Friday 13 April 2012

An introduction to the Game Industry

To discuss specialist job roles in the game industry for brief given, I decided to look directly at current job roles and find as much different jobs asking for specific people. My dad (yes him again) does not buy as much magazine as he used to but he still buys either games tm or Edge magazine. Edge are very slick, neat and abstract in how they lay out and structure their pages. They review games in a very strict manor and offer more pages to the more popular games. They feature old time games or series or franchises and discuss them in depth and they interview industry professionals. A very good feature they have is more towards the end of the magazine, displaying advertisements from universities within the UK looking for students or companies looking for certain professions to recruit into their team which is all game related. Edge even have special one off issues each year where they have a special section or separate magazine which they go around the UK and the world asking and interviewing specialists on what they do, what is required and business and industry in general. Perfect, and perhaps a good read for all my fellow colleagues on this course!

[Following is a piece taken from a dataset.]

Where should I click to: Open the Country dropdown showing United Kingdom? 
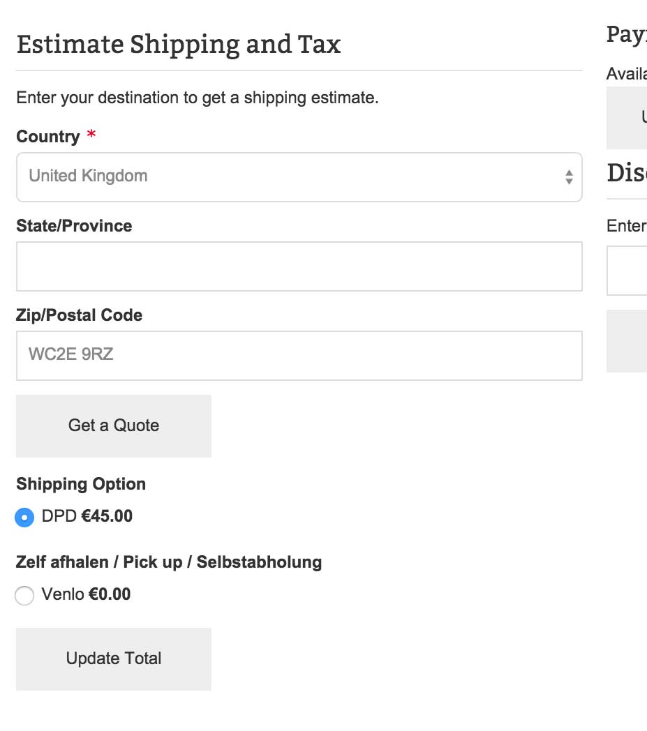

Though with simple advertisements they still do not explain what these job roles require in their recruits as they want you to visit their website and research further. So upon visiting the Edge website only, who give news on the gaming biz, they have a killer section on finding jobs specific to your chosen field. You can also join up, leave your CV with them and even get emails when new jobs come in (the link is provided below). I found this probably last year and it keeps you up to date on what jobs are going and what companies are looking for. It is good to see jobs available in the midlands as I would be happy to stay in Leicester and commute to my job if it was necessary and I was pleased with my job. So the categories and the explanations within pretty much answer the brief but I will look at a few so I don’t look lazy, but I have studied ones I am interested in for myself. They even have career advice articles lower down the page.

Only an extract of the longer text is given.